S’il est une chose qu’on ne peut nier – à moins de faire preuve de beaucoup de mauvaise foi – c’est l’extraordinaire capacité de Joseph Kosinski à créer des univers de science fiction uniques et crédibles. Déjà avec Tron : l’héritage, il avait réussi le pari de réactualiser le monde virtuel du premier film de 1982 en jouant habilement avec les volumes en 3D, les notions de surface, de lignes, de géométrie, d’espace et de vide, concourant à proposer un spectacle totalement immersif pour le spectateur. Sa formation initiale d’architecte y est sans doute pour beaucoup et quand elle est mise au service d’un récit d’anticipation, cette compétence permet la mise en images d’environnements ultra détaillés et visuellement époustouflants.

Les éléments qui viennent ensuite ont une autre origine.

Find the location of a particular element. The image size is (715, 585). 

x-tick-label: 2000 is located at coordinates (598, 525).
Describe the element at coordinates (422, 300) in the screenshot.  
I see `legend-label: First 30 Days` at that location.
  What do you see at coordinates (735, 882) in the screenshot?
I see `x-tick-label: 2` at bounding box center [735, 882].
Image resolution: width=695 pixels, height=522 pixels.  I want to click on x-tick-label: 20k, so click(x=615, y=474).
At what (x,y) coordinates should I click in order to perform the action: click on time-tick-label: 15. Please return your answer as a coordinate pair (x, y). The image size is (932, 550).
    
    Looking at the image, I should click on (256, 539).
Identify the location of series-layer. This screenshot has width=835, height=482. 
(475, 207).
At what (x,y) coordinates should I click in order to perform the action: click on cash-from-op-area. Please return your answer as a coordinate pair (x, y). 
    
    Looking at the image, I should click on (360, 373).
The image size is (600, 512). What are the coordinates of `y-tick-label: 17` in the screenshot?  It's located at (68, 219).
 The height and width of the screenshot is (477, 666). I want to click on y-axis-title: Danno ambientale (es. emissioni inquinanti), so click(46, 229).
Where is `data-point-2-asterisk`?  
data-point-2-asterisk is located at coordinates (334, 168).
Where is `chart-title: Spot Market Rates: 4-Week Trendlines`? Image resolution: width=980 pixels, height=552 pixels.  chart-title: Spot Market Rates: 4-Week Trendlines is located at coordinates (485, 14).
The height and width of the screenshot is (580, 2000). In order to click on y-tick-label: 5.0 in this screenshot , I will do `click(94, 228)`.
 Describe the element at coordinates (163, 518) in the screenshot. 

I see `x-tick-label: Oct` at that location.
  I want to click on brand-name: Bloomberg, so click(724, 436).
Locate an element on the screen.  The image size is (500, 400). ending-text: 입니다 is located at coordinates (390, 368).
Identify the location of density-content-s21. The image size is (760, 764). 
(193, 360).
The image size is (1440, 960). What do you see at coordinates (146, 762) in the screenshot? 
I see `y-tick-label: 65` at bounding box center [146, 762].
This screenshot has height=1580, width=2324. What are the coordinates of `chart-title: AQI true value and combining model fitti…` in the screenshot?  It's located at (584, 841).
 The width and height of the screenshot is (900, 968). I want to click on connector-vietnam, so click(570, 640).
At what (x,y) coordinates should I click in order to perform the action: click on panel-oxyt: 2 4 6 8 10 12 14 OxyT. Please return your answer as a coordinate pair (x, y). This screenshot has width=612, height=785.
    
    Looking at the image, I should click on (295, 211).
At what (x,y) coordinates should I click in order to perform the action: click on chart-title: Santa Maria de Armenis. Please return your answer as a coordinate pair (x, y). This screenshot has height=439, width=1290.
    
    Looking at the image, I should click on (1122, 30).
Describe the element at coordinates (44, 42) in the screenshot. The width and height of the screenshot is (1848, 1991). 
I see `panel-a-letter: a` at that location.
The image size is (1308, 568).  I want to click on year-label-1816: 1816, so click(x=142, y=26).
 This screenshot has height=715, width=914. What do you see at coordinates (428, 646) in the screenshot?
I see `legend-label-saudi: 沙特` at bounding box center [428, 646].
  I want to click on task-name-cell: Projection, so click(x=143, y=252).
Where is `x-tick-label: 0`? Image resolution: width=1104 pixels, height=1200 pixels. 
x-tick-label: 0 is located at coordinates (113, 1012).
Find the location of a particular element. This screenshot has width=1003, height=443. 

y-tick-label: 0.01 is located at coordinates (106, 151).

C’est encore le cas avec son deuxième long métrage, Oblivion, dont le production design en met plein la vue. Le contexte post apocalyptique autorise à la fois les visions de décors dévastés à grande échelle et la minutie de la technologie du futur telle qu’on peut l’imaginer – le sky tower suspendu au dessus des nuages, le techoptère (bubble ship dans sa version originale), le mystérieux Tet, les drones -. Joseph Kosinski est très à l’aise quand il s’agit de faire la démonstration de ses qualités de formaliste maniaque quasi kubrickienne et son film est une beauté visuelle qui ne se dément à aucun moment.

C’est quand il s’agit de donner une vie à ces images que les choses se compliquent. Jospeh Kosinski échoue à produire un récit qui saurait s’éloigner des thématiques routinières de la science fiction et brasse une multitude de concepts déjà vus mille fois au cinéma ou dans la littérature. La banalité du propos vient s’échouer sur une ambition trop grande qui ne permet pas de s’accomplir dans le format d’un film de deux heures. Si Oblivion sait se montrer intriguant – notamment dans ses moments en creux – grâce à une structure inhabituelle qui échappe à la narration classique hollywoodienne, il est aussi souvent rattrapé par la pauvreté de son imaginaire qui marche dans les traces de références qu’il tente de raccrocher comme des wagons.

Le film convoque pèle-mêle La jetée et 2001 : l’odyssée de l’espace, Wall E et Le survivant, Brazil et Bienvenue à Gattaca, sans aucun souci de renouvellement. Non pas qu’Oblivion soit honteux, loin de là, mais il n’est pas un seul retournement de situation, une seule révélation dans le scénario que le spectateur n’anticipait pas dès le début. Joseph Kosinski, qu’on ne peut pas pour autant taxer de petit malin qui voudrait se jouer de son monde, ne peut pas s’empêcher d’accompagner le spectateur par la main pour ne pas le perdre à coup de flashbacks sur-signifiants.

Dans ce contexte, Tom Cruise fait du Tom Cruise, c’est-à-dire qu’il se dispense de tout effort de comédie en se reposant exclusivement sur un charisme basé sur le sourire en coin et la pause bodybuildée. Quant à Olga Kurylenko, qu’on avait appris à détester dans A la merveille de Terrence Malick, elle n’arbore alternativement que deux expressions pendant tout le film. En résumé, et pour filer la métaphore architecturale jusqu’au bout, disons qu’Oblivion est à l’image de ces photos de magazines de décoration : belles et lisses, mais dépourvues de vie, d’âme. Pour un film dont le titre fait référence à la mémoire, on se doute pourtant déjà qu’il ne laissera pas beaucoup de souvenirs.